July 07, 2022
Even though the hardware served by the r600 driver is ageing, it is still in wide use, and high-end cards from that generation will still deliver good performance for mid-range gaming. When the drivers were originally implemented, TGSI was the dominating intermediate representation (IR) used by the shader compilers in Mesa. Several years back, NIR (new intermediate representation) was introduced, which has since been adopted by most drivers in Mesa. Among other things, NIR allows adding hardware specific opcodes that make it easy to transform the shader code to something that can easily be translated into hardware specific assembly. (To learn more about the features of NIR, take a look at Faith Ekstrand's excellent blog post.)
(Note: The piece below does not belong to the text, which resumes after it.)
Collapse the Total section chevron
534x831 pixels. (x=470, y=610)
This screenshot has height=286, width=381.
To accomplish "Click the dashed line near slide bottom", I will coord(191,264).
With that in mind, and the general sentiment that I should learn something about NIR, I got the idea to implement a NIR back-end for the r600 hardware while I was at XDC 2018. At that time, the driver created non-optimized assembly from the TGSI, which was then optimized by SB, an optimizer that was added in 2013 to the r600 driver. This optimizer has quite a few quirks; it does not work for compute or tessellation shaders, or shaders that use images or atomic operations. On top of that, it has some bugs that are difficult to fix because the code base is not well documented and difficult to understand.
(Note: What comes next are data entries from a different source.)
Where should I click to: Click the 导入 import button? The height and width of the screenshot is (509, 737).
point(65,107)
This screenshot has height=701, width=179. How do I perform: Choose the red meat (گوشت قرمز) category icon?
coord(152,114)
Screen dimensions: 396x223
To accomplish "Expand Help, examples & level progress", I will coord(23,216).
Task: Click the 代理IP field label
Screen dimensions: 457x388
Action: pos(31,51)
When I started this project, I did not have any idea about how NIR was actually implemented or to be used. My only experience with compilers was the implementation of an improved register allocation pass for TGSI, so obviously I would make a lot of errors.
As someone who likes test-driven development, my approach for bringing up the back-end, that is, to get working basic vertex and fragment shaders, was to implement a function that makes it possible to create a NIR shader from its printout. Then I would write a test with the expected assembly, and implement the code to actually create that assembly. (The code to create a NIR shader from a printout can be found in a development branch however, the way NIR is printed has changes since, so that some re-designing would be needed to make it useful again.)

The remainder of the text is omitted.